» WORK TO COMPLETE:
Echo the following entries verbatim, beginning at the line that contains "Task: Click the forward navigation arrow" and stopping after the line that contains "click(x=134, y=141)".

» DATA EXTRACT:
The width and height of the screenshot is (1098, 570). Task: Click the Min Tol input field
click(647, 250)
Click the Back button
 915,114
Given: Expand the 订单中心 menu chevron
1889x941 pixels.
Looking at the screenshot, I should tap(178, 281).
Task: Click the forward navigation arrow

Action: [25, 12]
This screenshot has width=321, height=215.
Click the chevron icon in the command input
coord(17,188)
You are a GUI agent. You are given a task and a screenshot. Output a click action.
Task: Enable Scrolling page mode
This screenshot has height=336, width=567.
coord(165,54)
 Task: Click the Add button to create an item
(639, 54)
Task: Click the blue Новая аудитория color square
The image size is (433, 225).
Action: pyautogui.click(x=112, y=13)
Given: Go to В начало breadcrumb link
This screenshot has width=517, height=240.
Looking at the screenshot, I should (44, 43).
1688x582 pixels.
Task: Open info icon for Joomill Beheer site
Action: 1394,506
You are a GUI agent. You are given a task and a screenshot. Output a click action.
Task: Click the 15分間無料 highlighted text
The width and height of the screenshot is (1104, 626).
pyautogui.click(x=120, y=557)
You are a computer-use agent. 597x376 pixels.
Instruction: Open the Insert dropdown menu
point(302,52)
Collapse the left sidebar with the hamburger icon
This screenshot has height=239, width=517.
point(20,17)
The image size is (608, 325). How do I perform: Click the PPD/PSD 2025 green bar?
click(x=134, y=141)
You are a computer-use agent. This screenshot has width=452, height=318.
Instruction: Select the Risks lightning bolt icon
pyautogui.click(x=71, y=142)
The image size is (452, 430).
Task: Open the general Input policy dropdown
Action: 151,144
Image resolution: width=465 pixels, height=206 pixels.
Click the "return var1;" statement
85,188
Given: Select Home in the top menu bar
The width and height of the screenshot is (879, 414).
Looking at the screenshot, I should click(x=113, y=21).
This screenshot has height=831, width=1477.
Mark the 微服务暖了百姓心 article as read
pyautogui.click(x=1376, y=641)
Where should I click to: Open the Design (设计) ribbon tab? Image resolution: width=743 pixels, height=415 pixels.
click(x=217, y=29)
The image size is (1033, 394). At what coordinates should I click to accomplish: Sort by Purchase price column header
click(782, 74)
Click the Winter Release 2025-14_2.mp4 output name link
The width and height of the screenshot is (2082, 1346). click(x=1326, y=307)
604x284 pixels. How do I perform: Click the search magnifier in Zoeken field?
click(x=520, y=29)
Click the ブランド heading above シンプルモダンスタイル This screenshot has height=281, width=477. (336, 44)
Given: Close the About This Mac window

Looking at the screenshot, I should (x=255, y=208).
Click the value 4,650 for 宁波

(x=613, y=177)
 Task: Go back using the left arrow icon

» EXERCISE SOLUTION:
Task: Click the forward navigation arrow

Action: [25, 12]
This screenshot has width=321, height=215.
Click the chevron icon in the command input
coord(17,188)
You are a GUI agent. You are given a task and a screenshot. Output a click action.
Task: Enable Scrolling page mode
This screenshot has height=336, width=567.
coord(165,54)
 Task: Click the Add button to create an item
(639, 54)
Task: Click the blue Новая аудитория color square
The image size is (433, 225).
Action: pyautogui.click(x=112, y=13)
Given: Go to В начало breadcrumb link
This screenshot has width=517, height=240.
Looking at the screenshot, I should (44, 43).
1688x582 pixels.
Task: Open info icon for Joomill Beheer site
Action: 1394,506
You are a GUI agent. You are given a task and a screenshot. Output a click action.
Task: Click the 15分間無料 highlighted text
The width and height of the screenshot is (1104, 626).
pyautogui.click(x=120, y=557)
You are a computer-use agent. 597x376 pixels.
Instruction: Open the Insert dropdown menu
point(302,52)
Collapse the left sidebar with the hamburger icon
This screenshot has height=239, width=517.
point(20,17)
The image size is (608, 325). How do I perform: Click the PPD/PSD 2025 green bar?
click(x=134, y=141)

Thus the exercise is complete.